For patients who have already completed five years of tamoxifen, I discuss continuing therapy with an aromatase inhibitor (Goss 2003). Some women are looking forward to completing their hormone therapy, and they find the idea of extending it even another day very distasteful. Other women prefer to continue some form of treatment because they are uncomfortable with the idea of stopping therapy and think it’s great that there’s something they can do to further reduce their risk of recurrence and new breast cancer.
In the middle, a group of patients exists who struggles with that decision. These women frequently take a month or two off after completing the tamoxifen and then start the aromatase inhibitor. When they see me again in six months, they’ll have been on the aromatase inhibitor for a couple of months and can clearly separate what symptoms are from tamoxifen versus the aromatase inhibitor versus no therapy.
Their own personal experience with side effects can help them decide whether the risk-benefit ratio is favorable for them.
— Kathy D Miller, MD
Most postmenopausal patients completing five years of tamoxifen are interested in switching to an aromatase inhibitor — they want to do something proactive to prevent recurrence. In the study evaluating this strategy, many of the patients who were initially randomly assigned to placebo chose to take letrozole when the trial was unblinded.
— Barbara Thompson, RN
Osteonecrosis secondary to bisphosphonate therapy
We use a good deal of zoledronic acid — we probably have 75 women on it now — and so far we’ve had four patients develop osteonecrosis of the jaw. All of them had been on zoledronic acid for at least a year and a half. Two of the patients recently had dental work, while the other two had not.

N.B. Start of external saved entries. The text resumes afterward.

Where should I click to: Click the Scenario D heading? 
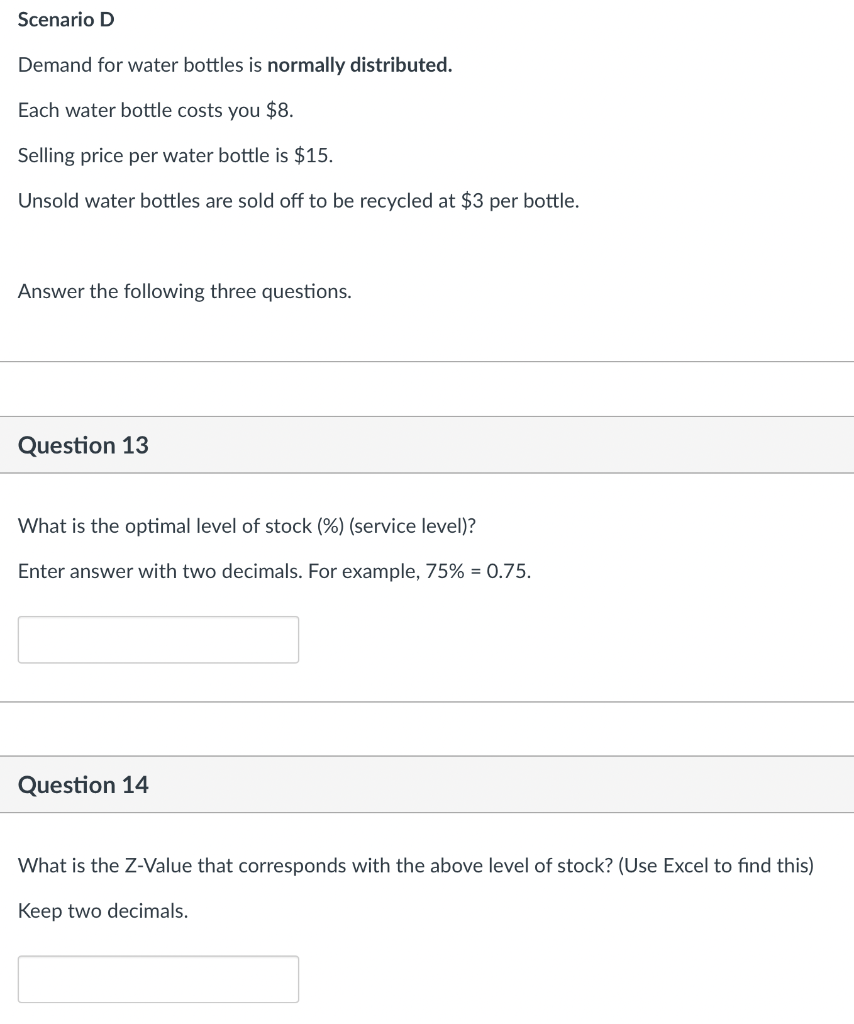(66, 20)
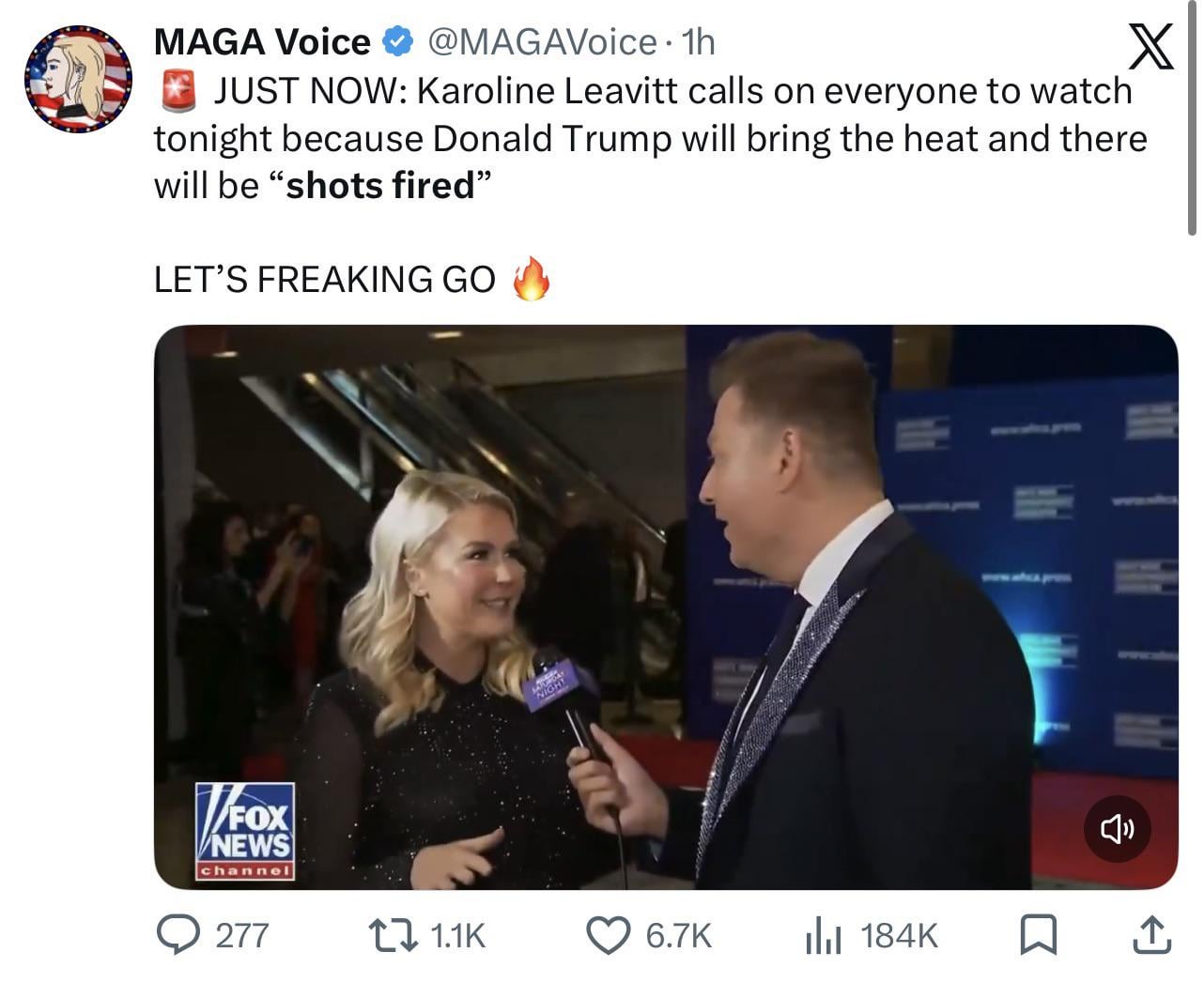Click the 1.1K reposts count
1204x983 pixels.
pyautogui.click(x=457, y=936)
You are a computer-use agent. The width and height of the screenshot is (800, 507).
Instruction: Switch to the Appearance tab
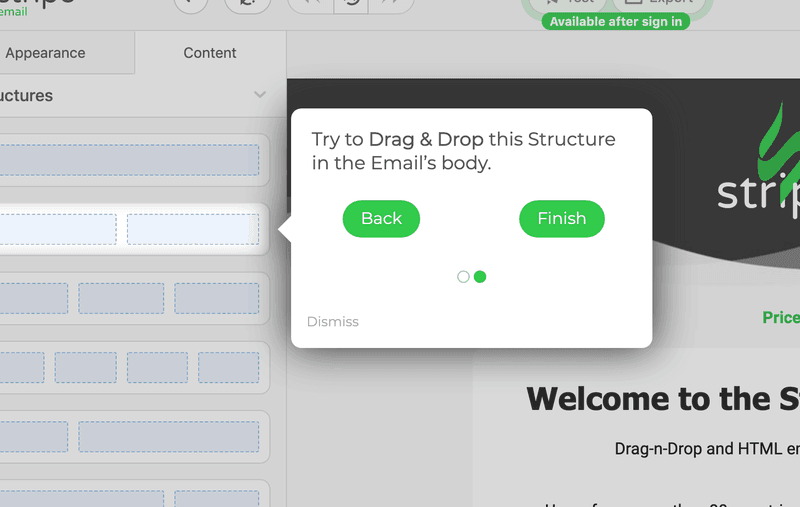tap(46, 53)
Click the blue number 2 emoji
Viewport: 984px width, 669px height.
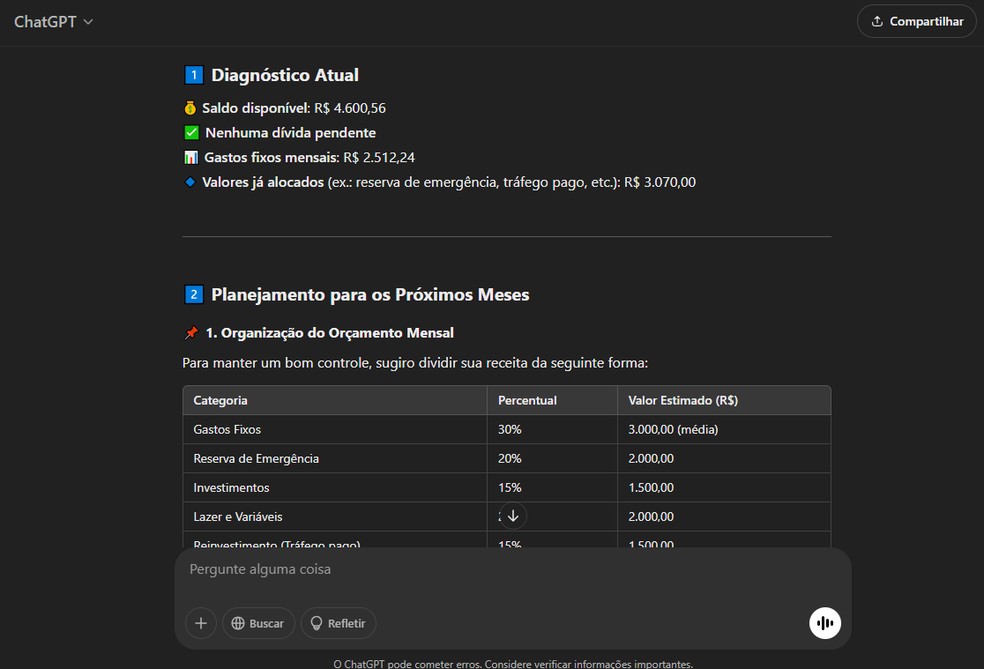click(194, 295)
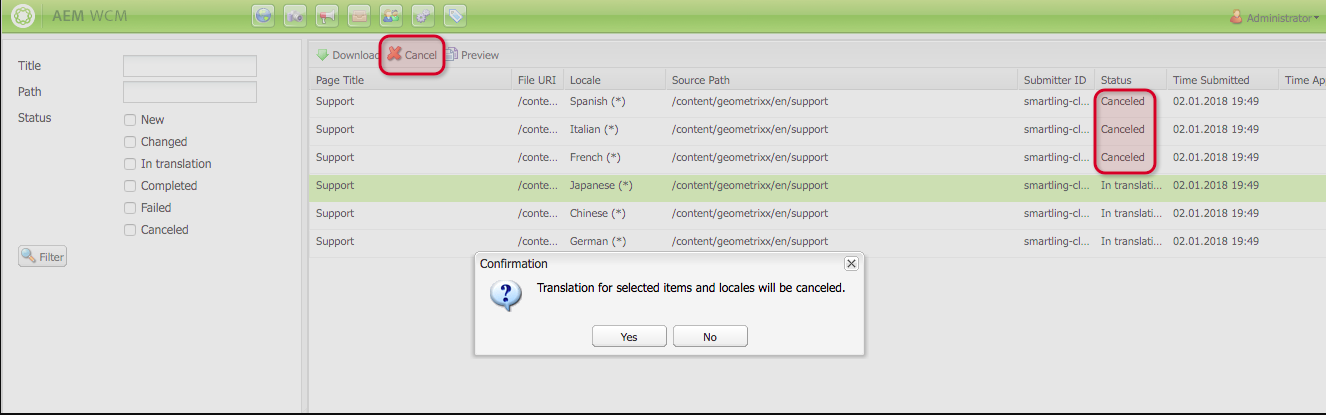Open the Administrator user dropdown
Screen dimensions: 1326x415
click(x=1273, y=17)
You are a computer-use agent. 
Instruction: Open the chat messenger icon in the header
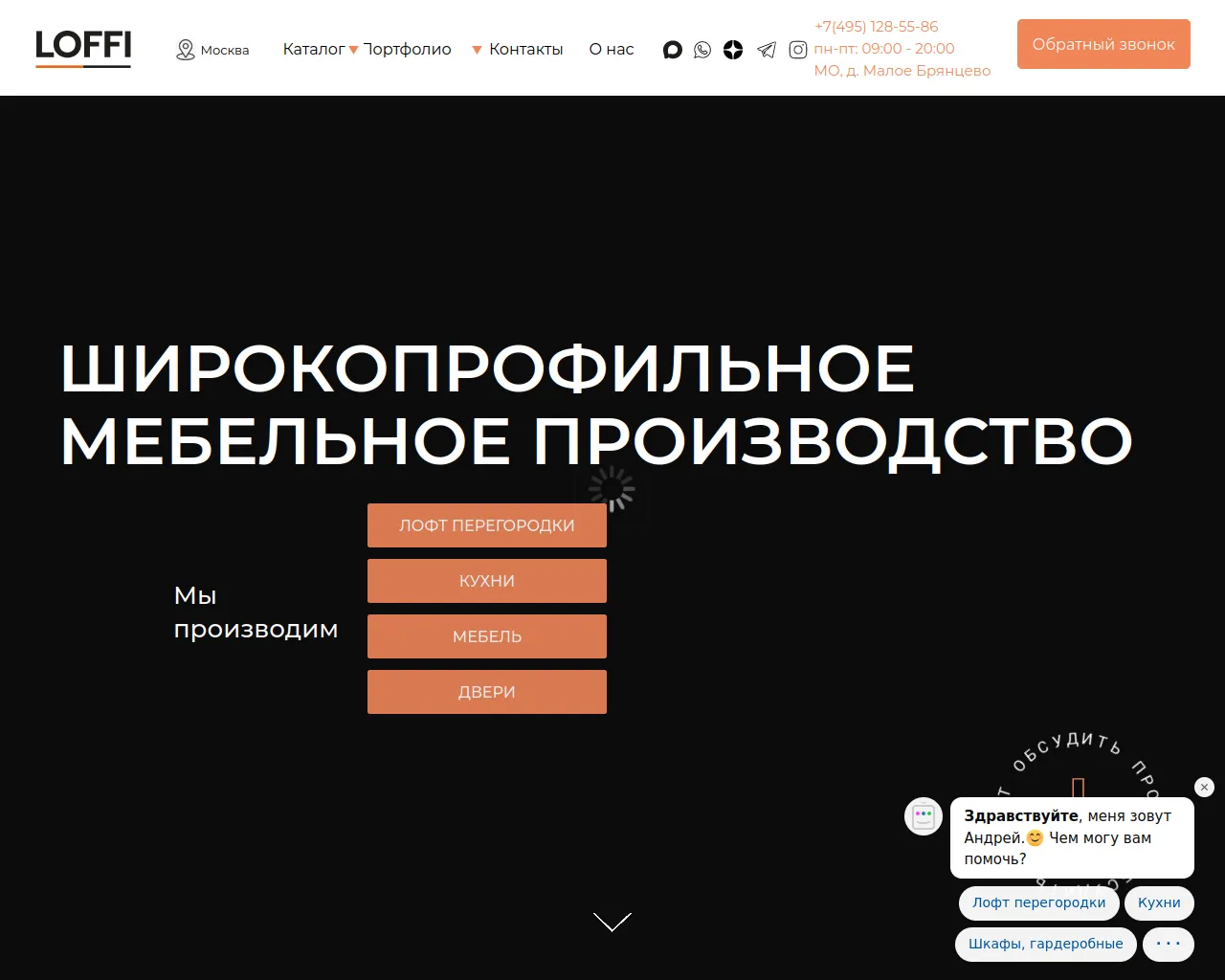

The patients generally complain of pain and discomfort toward the back of the jaw. They think they have a toothache, but dental x-rays reveal erosion of the jaw. This condition doesn’t usually require pain medication, although we did have one patient who required minor oral surgery and short-term pain medication.
Once the osteonecrosis is diagnosed, we stop the zoledronic acid and the jaw heals. The pain usually subsides within six to eight weeks. In one patient, we restarted the zoledronic acid four or five months later, but after a couple of doses, the osteonecrosis recurred, so we haven’t tried that again. We are watching these women closely to monitor any progression of bone metastases because that’s an important issue also.